22. Sepuluh menit berharga.

3.6K 288 18
                                    

Alina mencengkram erat kemeja hijau yang tengah Regan kenakan dengan tangan kanannya, sementara satu lagi tangannya ia gunakan untuk mencengkram sama kuatnya besi dibelakang jok motor itu. Hari kini semakin sore, matahari pun sudah hampir sirnah di penghujung hari, tapi mereka berdua masih santai melaju dengan kecepatan rata-rata.

Alina meresapi angin yang menghempas kulit wajahnya, sementara matanya meneliti jalan yang dia lewati bersama Regan dan honda CB150R putih yang mereka tunggangi. Alina hanya diam sedari tadi setelah sempat tersipu untuk kedua kalinya kala Regan membiarkannya menggunakan satu-satunya helm yang dibawa Pria itu.

"Masnya ini mau kemana ?" Suara Alina beradu dengan angin yang bertiup.

Alina tahu sejak riting pertama yang dinyalakan Regan itu jelas bukan menunjukan jalan rumahnya, terlebih Pria itu juga belum tahu dimana dia tinggal. Alina hanya diam saja membiarkannya membawa motor dengan tenang, tapi ia terlalu bosan jika hanya diam dan tak ada pembicaraan hingga akhirnya kalimat tanya barusan ia ucapkan.

"Sudah sore, hampir maghrib kita mampir ke rumah saya. Saya juga ngga akan tega nganterin kamu pulang naik motor."

Seketika tubuh Alina menegang, namun sepertinya Regan menyadari perubahan Alina. Cengkraman gadis itu dipinggangnya mengerat.

"Tenang aja... rumah orang tua saya maksudnya, disana ada orangtua dan adik saya. Saya belum punya rumah dinas ataupun rumah pribadi.
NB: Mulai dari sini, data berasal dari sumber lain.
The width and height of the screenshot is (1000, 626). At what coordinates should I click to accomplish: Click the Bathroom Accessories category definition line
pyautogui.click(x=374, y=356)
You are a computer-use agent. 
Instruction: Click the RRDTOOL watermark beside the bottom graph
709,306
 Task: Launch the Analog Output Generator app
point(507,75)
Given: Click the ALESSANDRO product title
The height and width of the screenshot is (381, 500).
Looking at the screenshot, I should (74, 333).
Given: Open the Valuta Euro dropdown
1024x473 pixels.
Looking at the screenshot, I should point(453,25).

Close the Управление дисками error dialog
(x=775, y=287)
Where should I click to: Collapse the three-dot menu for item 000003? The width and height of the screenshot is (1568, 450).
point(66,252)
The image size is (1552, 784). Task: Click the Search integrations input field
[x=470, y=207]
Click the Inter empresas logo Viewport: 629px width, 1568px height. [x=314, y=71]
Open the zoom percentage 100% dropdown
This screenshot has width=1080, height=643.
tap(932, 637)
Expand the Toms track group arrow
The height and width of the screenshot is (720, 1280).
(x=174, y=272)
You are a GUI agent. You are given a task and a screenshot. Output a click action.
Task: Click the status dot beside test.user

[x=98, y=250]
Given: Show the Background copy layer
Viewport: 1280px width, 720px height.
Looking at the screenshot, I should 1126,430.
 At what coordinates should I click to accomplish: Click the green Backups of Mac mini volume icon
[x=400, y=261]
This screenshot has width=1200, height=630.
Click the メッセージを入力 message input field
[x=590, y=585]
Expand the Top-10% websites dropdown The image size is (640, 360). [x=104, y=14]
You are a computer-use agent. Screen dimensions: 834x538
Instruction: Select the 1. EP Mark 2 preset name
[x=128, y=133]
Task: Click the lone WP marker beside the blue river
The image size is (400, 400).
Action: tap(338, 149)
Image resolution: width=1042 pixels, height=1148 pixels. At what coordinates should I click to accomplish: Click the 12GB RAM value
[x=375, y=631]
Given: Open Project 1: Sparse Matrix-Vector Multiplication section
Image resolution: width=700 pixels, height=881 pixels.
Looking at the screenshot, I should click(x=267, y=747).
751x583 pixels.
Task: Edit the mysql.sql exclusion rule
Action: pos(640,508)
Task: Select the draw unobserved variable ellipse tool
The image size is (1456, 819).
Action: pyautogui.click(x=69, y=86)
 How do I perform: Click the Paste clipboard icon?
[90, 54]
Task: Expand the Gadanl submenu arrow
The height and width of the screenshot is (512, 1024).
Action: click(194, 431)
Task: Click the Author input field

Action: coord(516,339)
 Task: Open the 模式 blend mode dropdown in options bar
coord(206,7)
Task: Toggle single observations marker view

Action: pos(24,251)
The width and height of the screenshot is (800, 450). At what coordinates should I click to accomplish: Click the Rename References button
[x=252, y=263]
Saya juga ngga akan berani ngapa-ngapain kamu, Alina."

"Hahaha... mas Mahesa tahu ya saya was-was ?" Canda Alina.

"Kulit saya agak sakit sih, rasanya kaya kamu cubit, makanya saya tau kamu sedang takut." Pria itu tertawa diujung kalimat.

Gegas Alina membenarkan pegangannya pada pinggang Regan agar Pria itu tak meresa sakit lagi. Dia salah tingkah.

"Aduh maaf ya, Masnya."

"Ngga papa... Tapi saya akan lebih tidak apa-apa kalau begini."

Alina meresakan tangan regan menyentuh kulitnya. Tangan pria itu hangat, atau tangannya kah yang terlalu dingin. Tangan kokoh Regan membungkus dan membawa telapak kecil Alina untuk memeluk pinggang Pria itu.

"Ini bukan modus, kan ?" Tanya Alina polos.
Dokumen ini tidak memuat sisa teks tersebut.